We went fishing.......
My grandson was chomping at the bits to go fishing today. We bought him is own Zebco reel and rod and he has seen all the grea****ers ways we have with the Chattahoochie River and he could not wait till Monday for us to go camping to try it all out.
His granfather came home from Tn with a cold and just not feeling well. So I made an agreement with Dalton that if Grandpa did not feel up to it, I would take him to the fishing area that is reserved for kids under 12 only to fish. That I would take him and sit in the sun and read a book as I "ain't no fisherman". Well grandpa said he needed to go take a nap so we went. We got there and I walked down to the water with him and he tried to cast off. It went 3 feet and ploped in the water. He tried several times, he said ," Grandma, why don't you try it.?" So being the good "new" grandma I tried. It ploped down not far from us. So I said, maybe you need to just keep trying. So he did and I went up the bank to sit in my chair. An hour later he says, "the fish are not biting here, let's go somewhere else". So we went to an area a little ways up river in a park. There was a man sitting on the rocks and Dalton headed towards him with his rod and reel and bucket. He comes back about 3o min later and says, "look, I have crawldaddy's! Fish like to eat them, now I can catch some fish." Poor guy, he never caught any fish but it was fun being out with him and watching him and hearing him say grandma, grandma. I sure hope he stays sweet and as he gets older the world does not corrupt him.

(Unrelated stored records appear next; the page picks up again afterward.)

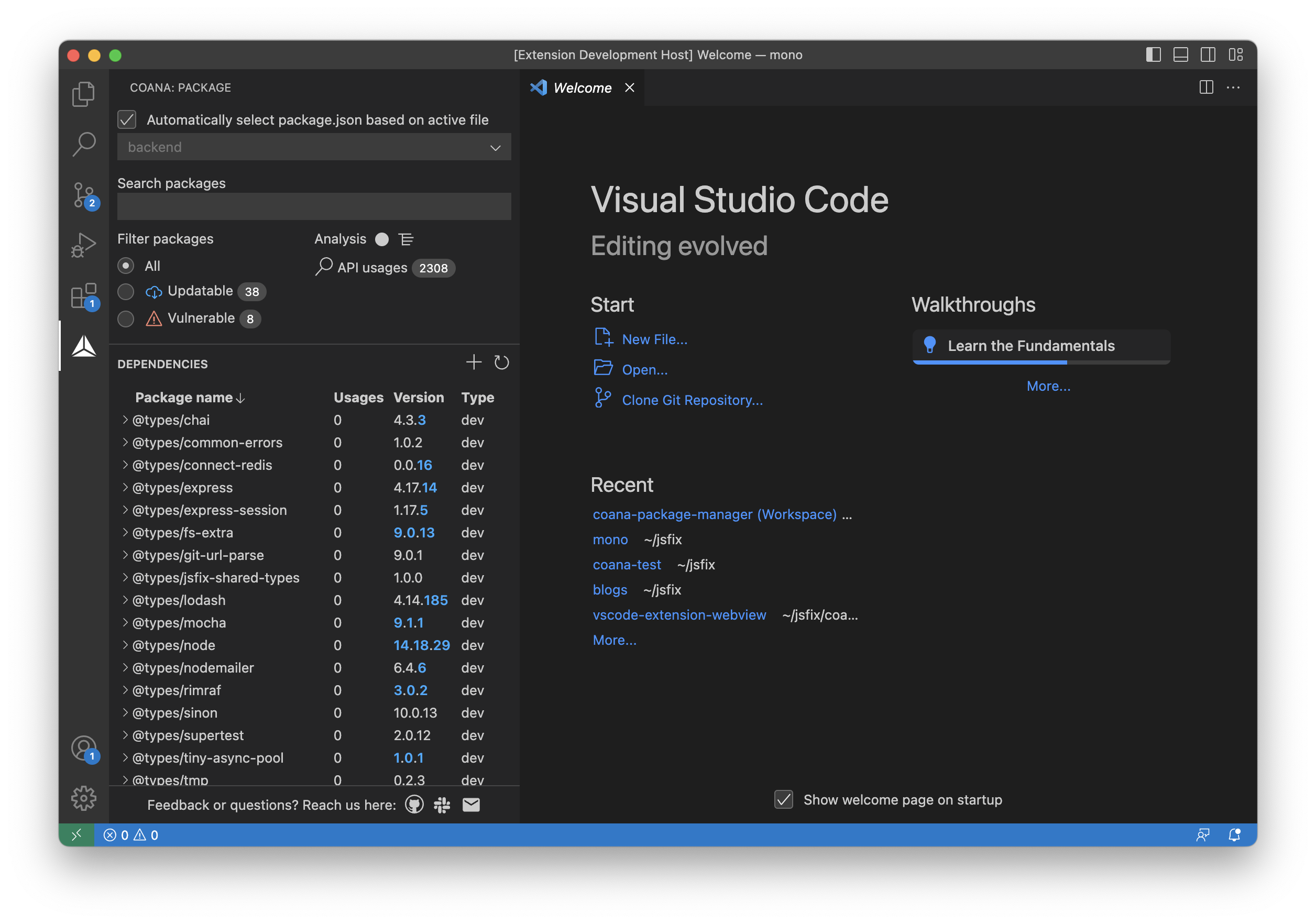The image size is (1316, 924).
Task: Open Source Control view
Action: click(84, 195)
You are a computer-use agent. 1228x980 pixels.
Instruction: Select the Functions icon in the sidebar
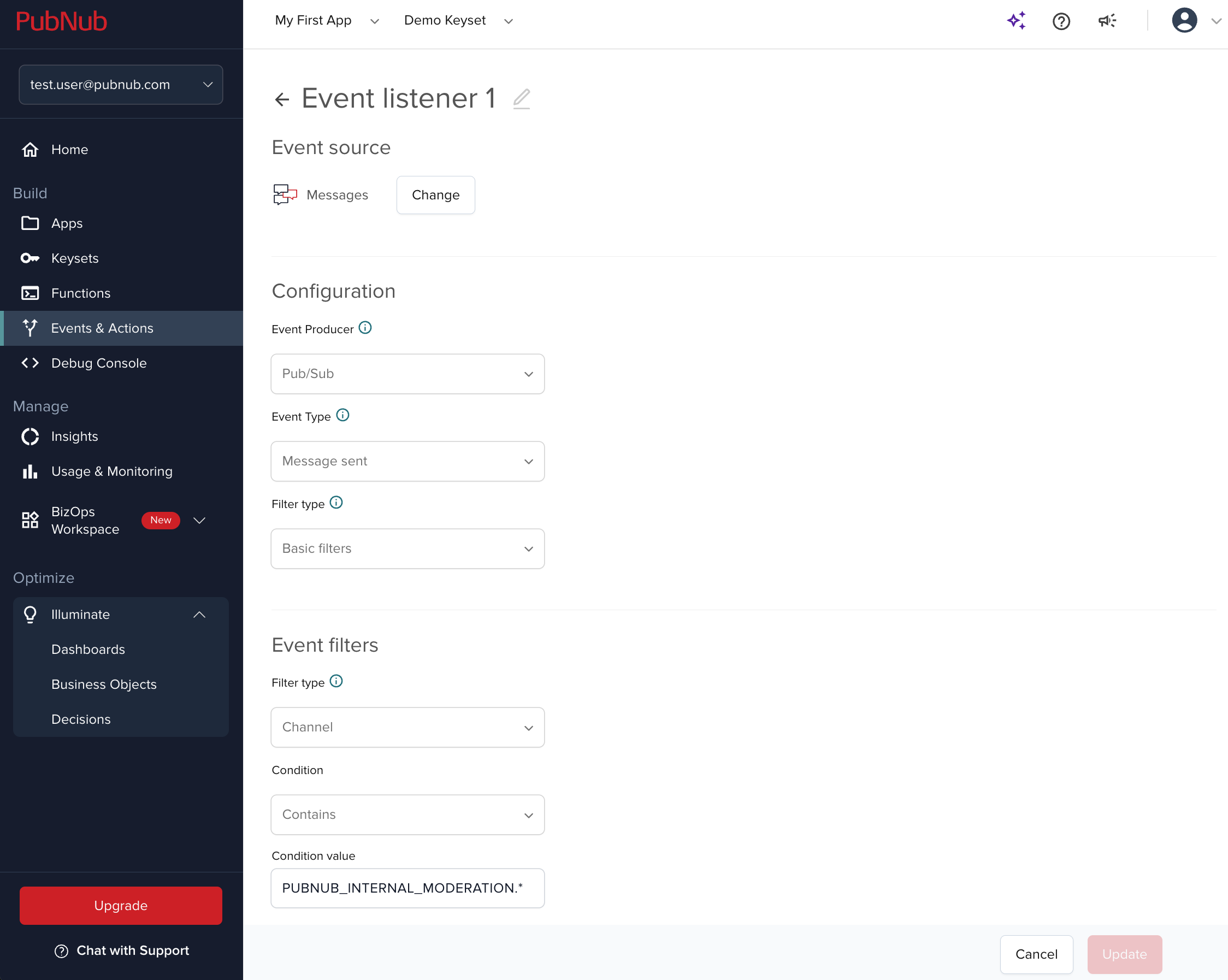(29, 293)
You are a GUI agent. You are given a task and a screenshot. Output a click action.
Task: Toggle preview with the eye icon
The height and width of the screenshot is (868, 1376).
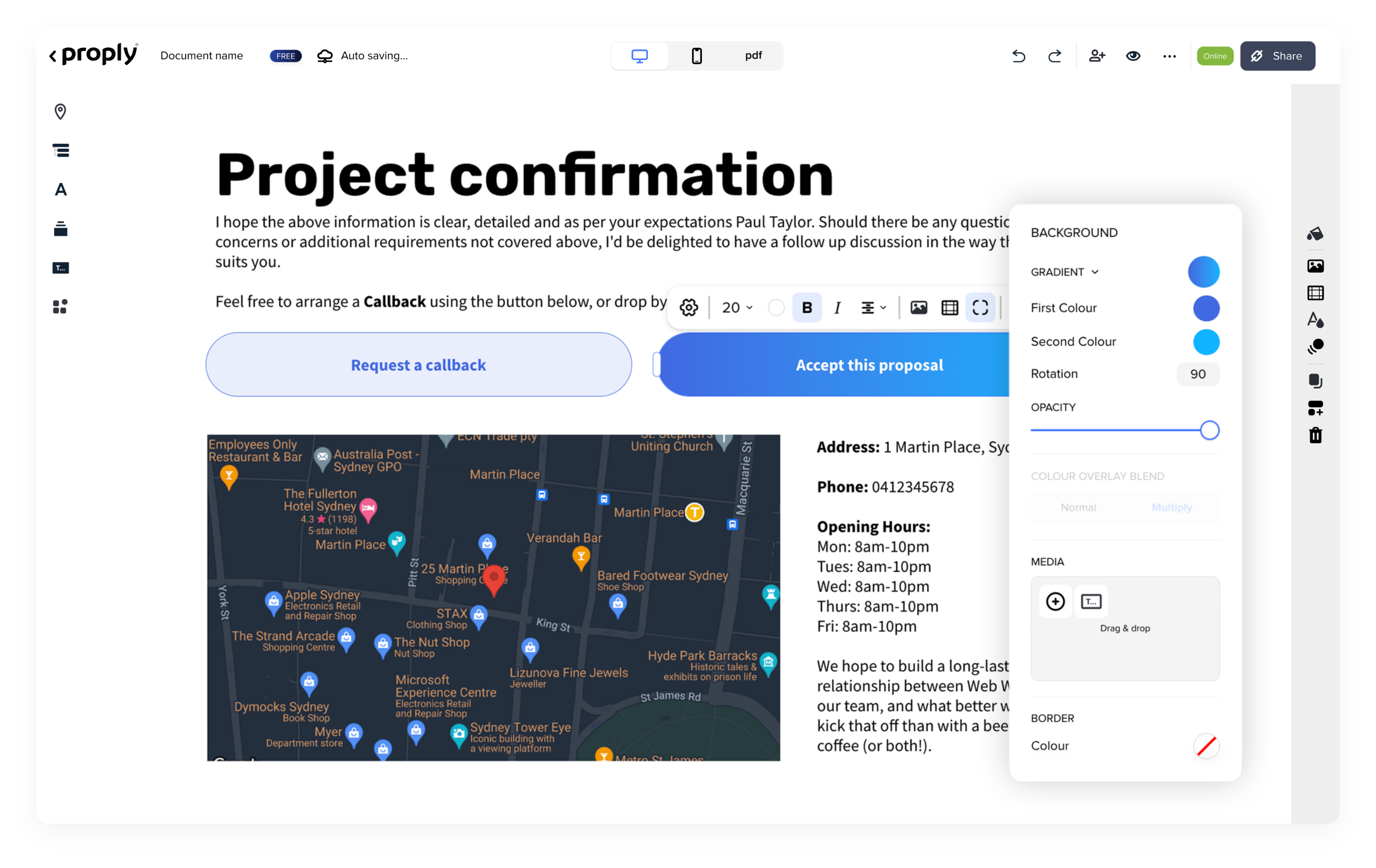tap(1133, 56)
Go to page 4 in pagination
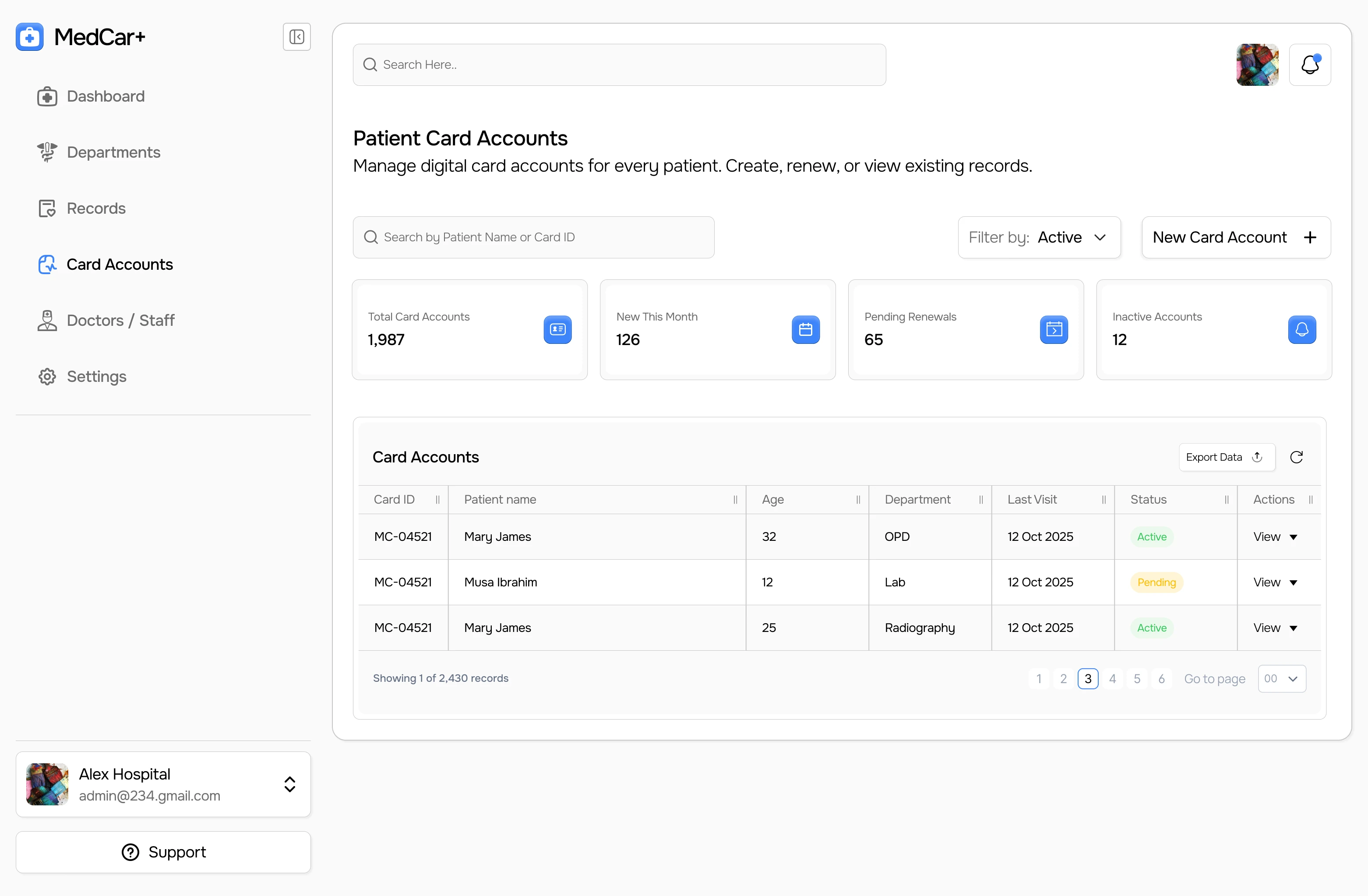 (1112, 679)
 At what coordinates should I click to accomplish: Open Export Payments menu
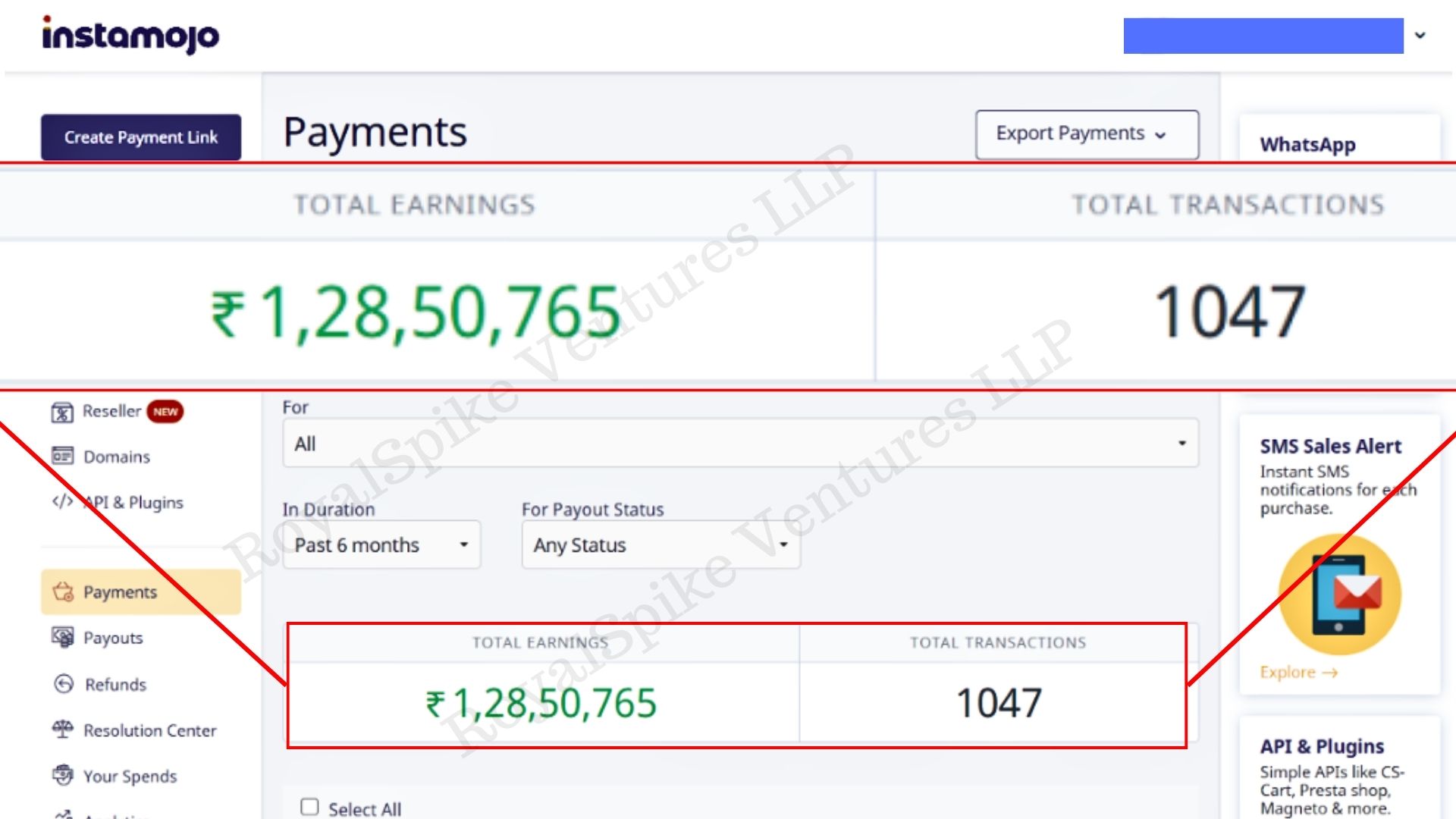tap(1087, 134)
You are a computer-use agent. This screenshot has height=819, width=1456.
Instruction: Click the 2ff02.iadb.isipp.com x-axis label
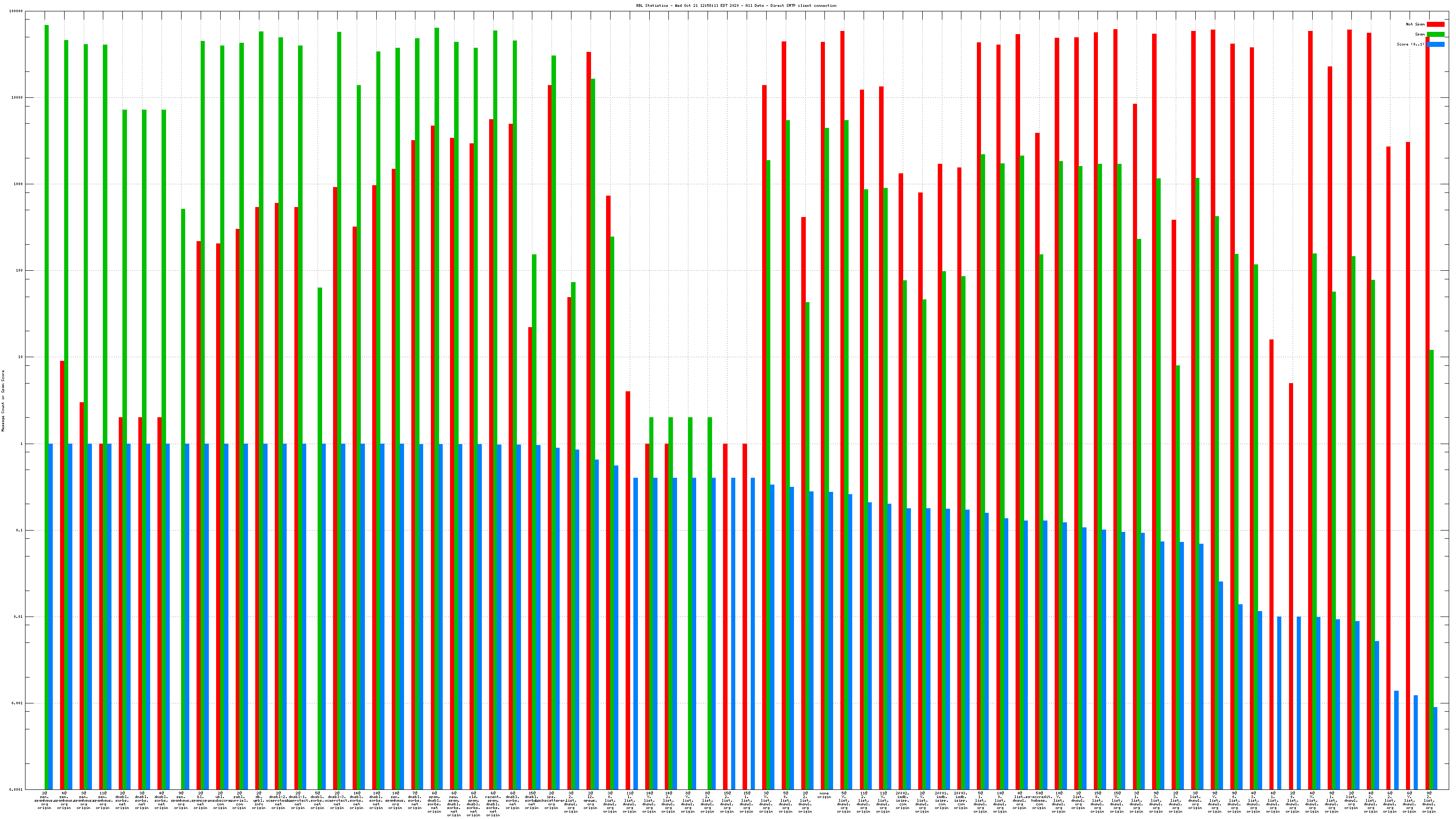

Hi Martha, hope Alden's feeling better. You sound like you are in your element being a Grandma! I thought you might appreciate this - the very first article I wrote for Living Normal column in WLSLifestyles Magazine, I think it was published in 2005! Your post reminded me so much of that day for me and Devin:
Diana's Pool
"Puh-LEEZ, Mom???" What mother worth her salt can resist this familiar plea from her child? He wasn't asking for money or the keys to the car, he wasn't seeking permission to access a suspect computer game or watch an inappropriate movie on cable TV. He simply wanted to go fishing. With me. I was exhausted. It had been a difficult week at the office compounded by a morning of fighting with my husband. I needed a respite, some quiet time. I wanted to be left alone. But I have taught my 12year-old son well; he knows to never give up unless he is absolutely forced to so we headed out with our gear and nightcrawlers to Devin's special place. We entered the mouth of the path that led to Diana's Pool, distinguished by a sign that proclaimed, "Trophy Trout." And treacherous trails. I had never been invited to Diana's Pool before and now I understood why. The sinewy paths were a maze of rocks and boulders and fallen tree limbs, a vertical climb that would most likely fatigue a gazelle. Devin knew that I would not have been able to hike it at my previous weight, which topped 360 pounds. We moved deeper into the woods and I became acutely aware of the sounds of nature: the rushing water, the twigs snapping under my sneakers, my son's breathing as he forged ahead in front of me. At one point I nearly went down but not because of my weight--I had merely lost my footing. I was otherwise strong and ably keeping step with my son who suddenly exclaimed, "We're here, Mom!"
After an uphill climb of at least a mile, perhaps more, I found myself in a clearing of unprecedented natural beauty. My son stood on a boulder and extended his arms in a gesture of joyful pride for having brought his mother to this special place. It was breathtaking, a recessed pool surrounded by several cascading diminutive waterfalls and rocks and ledge of every size. Different species of flora hung over the water strategically as if hand-picked and delicately positioned by Rembrandt or Van Gogh. I unfolded a blanket onto one of the flatter surfaces and cautiously began to lower myself with some trepidation. What if I was unable to get back up? Would my young son be strong enough to pull me to my feet if I could not stand on my own? Falling as a super-morbidly obese person had been one of my greatest fears and for a moment, I was seized by familiar feelings of panic and dread. I settled easily, however, and realized that my body was lean and fit at 142 pounds and no longer hindered me. I closed my eyes and raised my face to the sun and focused on the sound of my son's line hitting the water as he cast over and over again: plop, whir, snap...plop, whir, snap. The rhythm of the sound was as natural and healthy as my heartbeat. We stayed for an hour or so and when it came time to leave, I lifted myself easily from the blanket feeling blessed and renewed. Devin did not catch a trophy trout and I lost my favorite pair of sunglasses. But I gained so much more. And when we returned home, Devin said simply, "You did awesome, Mom." And before we could finish our crooked smiles, he begged, "Can we go out in the canoe now? Puh-LEEZ, MOM???"